Task description >> Please format the listing lines as a JSON list of strings, one string per line with blank lines left out, from the line with "Task: Select the small" up to and including the line with "Action: (x=270, y=365)".

---------- Task input

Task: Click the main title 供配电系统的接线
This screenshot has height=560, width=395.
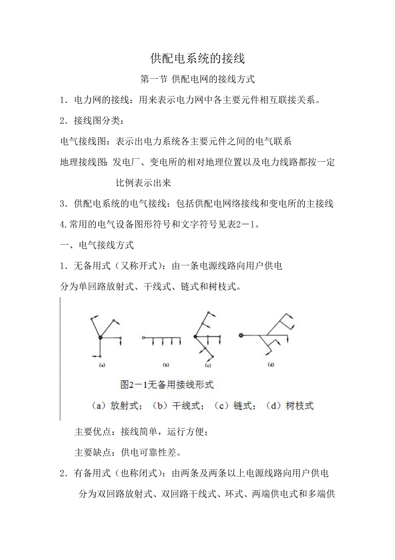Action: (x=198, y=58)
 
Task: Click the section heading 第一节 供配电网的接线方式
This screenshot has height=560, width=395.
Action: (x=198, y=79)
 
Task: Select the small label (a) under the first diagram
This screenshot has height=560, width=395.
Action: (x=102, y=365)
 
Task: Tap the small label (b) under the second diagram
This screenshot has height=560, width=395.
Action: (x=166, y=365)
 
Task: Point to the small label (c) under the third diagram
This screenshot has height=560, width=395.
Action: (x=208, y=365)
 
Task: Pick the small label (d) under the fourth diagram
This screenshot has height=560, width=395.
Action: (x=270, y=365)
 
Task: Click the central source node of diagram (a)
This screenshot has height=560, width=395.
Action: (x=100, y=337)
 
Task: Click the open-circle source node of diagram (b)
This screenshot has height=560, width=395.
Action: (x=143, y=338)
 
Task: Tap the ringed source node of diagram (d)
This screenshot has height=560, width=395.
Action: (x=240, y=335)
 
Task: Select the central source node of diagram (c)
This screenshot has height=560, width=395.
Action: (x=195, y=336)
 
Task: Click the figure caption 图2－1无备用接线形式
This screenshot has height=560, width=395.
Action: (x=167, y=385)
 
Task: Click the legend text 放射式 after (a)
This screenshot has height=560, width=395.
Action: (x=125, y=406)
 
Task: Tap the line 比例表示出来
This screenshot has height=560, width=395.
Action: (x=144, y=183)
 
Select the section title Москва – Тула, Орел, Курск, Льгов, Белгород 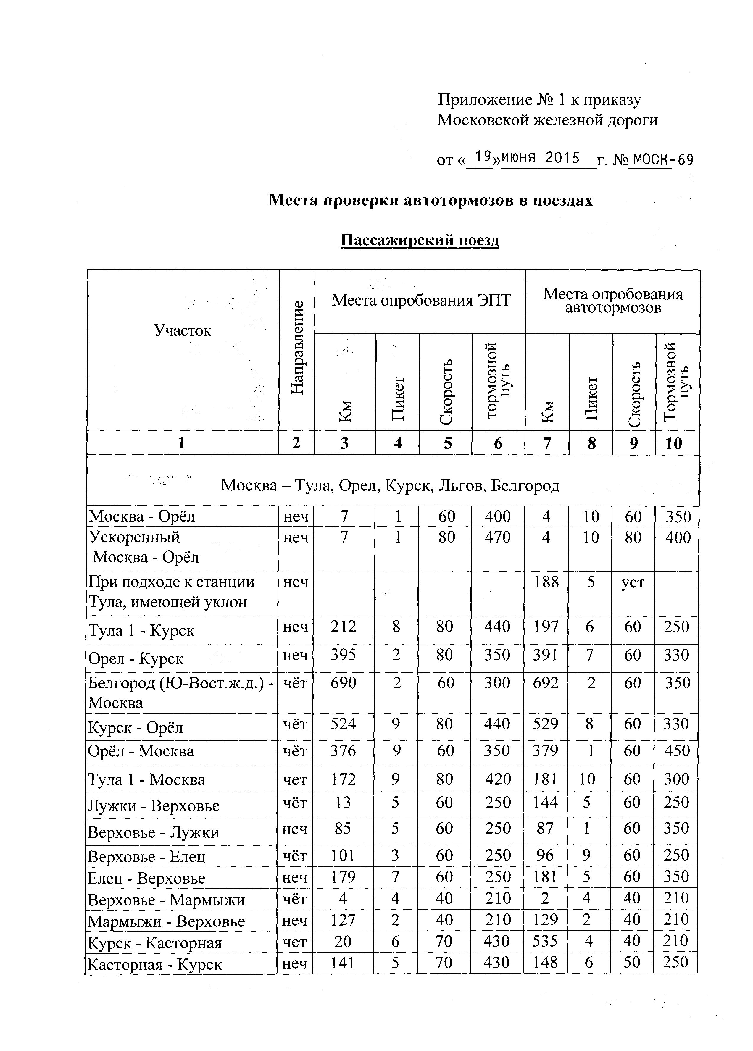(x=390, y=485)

--------------------
---------- Task input

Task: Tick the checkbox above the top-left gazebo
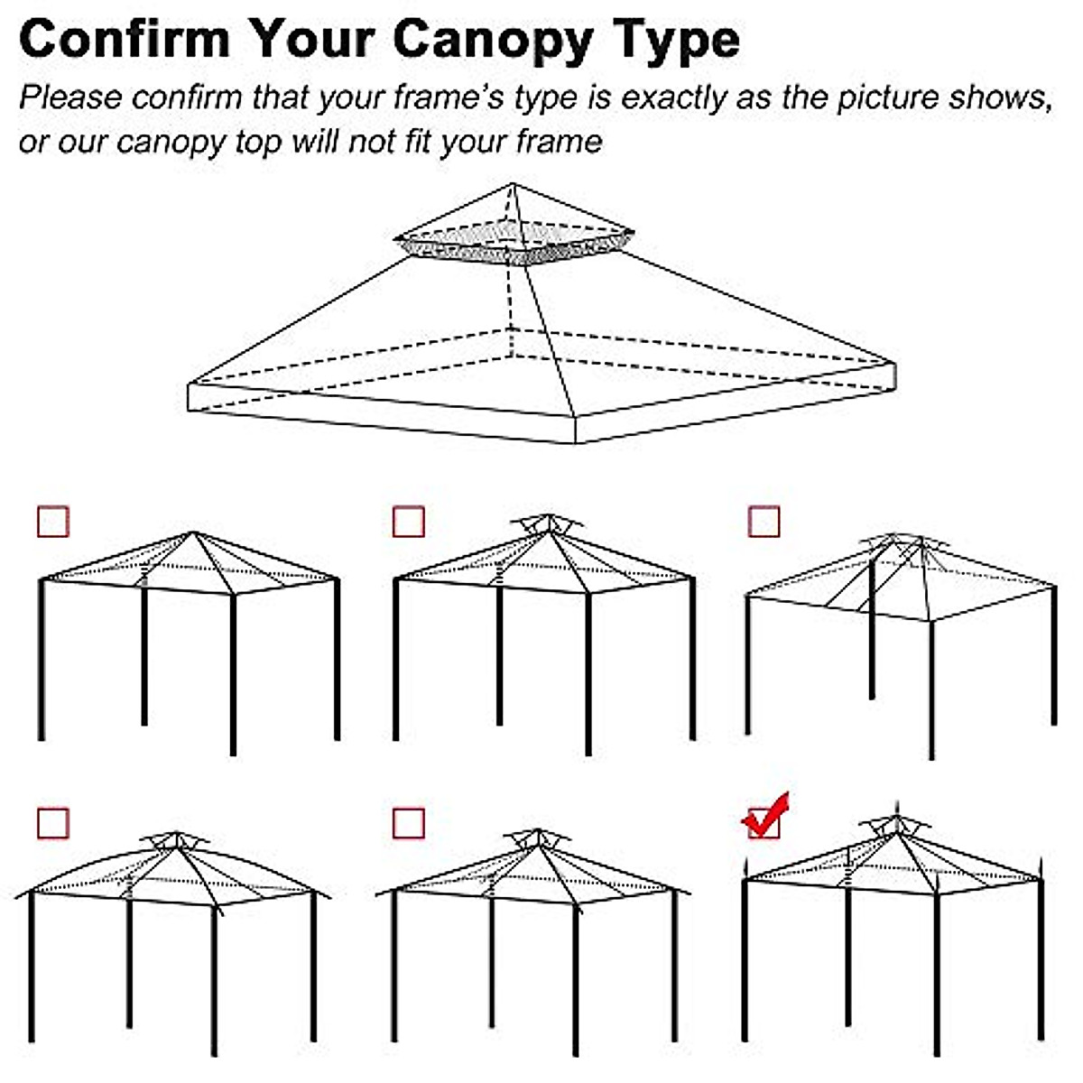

--------------------

Complete response >>
[
  "Task: Select the small label (a) under the first diagram",
  "This screenshot has height=560, width=395.",
  "Action: (x=102, y=365)",
  "Task: Tap the small label (b) under the second diagram",
  "This screenshot has height=560, width=395.",
  "Action: (x=166, y=365)",
  "Task: Point to the small label (c) under the third diagram",
  "This screenshot has height=560, width=395.",
  "Action: (x=208, y=365)",
  "Task: Pick the small label (d) under the fourth diagram",
  "This screenshot has height=560, width=395.",
  "Action: (x=270, y=365)"
]